** Exercise **
Could you print, exactly as they stand, the lines from the one holding "東莞市硅制品有限公司 廠家 電子 (254, 838)" to the end of the data below, and nothing more?

** Data **
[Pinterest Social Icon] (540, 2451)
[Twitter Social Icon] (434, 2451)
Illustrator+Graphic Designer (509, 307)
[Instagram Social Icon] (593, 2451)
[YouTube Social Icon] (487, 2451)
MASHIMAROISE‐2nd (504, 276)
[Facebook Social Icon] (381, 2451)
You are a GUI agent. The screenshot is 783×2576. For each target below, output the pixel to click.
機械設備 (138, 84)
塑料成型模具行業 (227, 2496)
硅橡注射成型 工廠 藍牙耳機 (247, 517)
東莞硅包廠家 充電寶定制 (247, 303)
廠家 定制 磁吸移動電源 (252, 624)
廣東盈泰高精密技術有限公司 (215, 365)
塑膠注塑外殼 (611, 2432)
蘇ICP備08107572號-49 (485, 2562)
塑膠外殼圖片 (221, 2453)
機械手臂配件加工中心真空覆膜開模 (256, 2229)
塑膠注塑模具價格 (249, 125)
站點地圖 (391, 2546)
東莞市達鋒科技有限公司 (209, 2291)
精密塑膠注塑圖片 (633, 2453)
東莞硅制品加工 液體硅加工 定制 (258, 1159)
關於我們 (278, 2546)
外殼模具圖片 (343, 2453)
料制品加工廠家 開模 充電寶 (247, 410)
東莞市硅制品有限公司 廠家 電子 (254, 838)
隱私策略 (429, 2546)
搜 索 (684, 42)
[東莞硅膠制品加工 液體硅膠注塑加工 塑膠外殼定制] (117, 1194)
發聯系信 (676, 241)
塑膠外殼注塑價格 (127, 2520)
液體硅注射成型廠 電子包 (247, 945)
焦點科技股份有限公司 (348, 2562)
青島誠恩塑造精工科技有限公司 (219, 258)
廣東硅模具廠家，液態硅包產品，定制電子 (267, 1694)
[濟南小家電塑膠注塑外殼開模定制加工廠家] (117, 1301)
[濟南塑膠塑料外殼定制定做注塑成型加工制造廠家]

** Response to this exercise **
東莞市硅制品有限公司 廠家 電子 (254, 838)
隱私策略 (429, 2546)
搜 索 (684, 42)
[東莞硅膠制品加工 液體硅膠注塑加工 塑膠外殼定制] (117, 1194)
發聯系信 (676, 241)
塑膠外殼注塑價格 (127, 2520)
液體硅注射成型廠 電子包 (247, 945)
焦點科技股份有限公司 (348, 2562)
青島誠恩塑造精工科技有限公司 (219, 258)
廣東硅模具廠家，液態硅包產品，定制電子 (267, 1694)
[濟南小家電塑膠注塑外殼開模定制加工廠家] (117, 1301)
[濟南塑膠塑料外殼定制定做注塑成型加工制造廠家]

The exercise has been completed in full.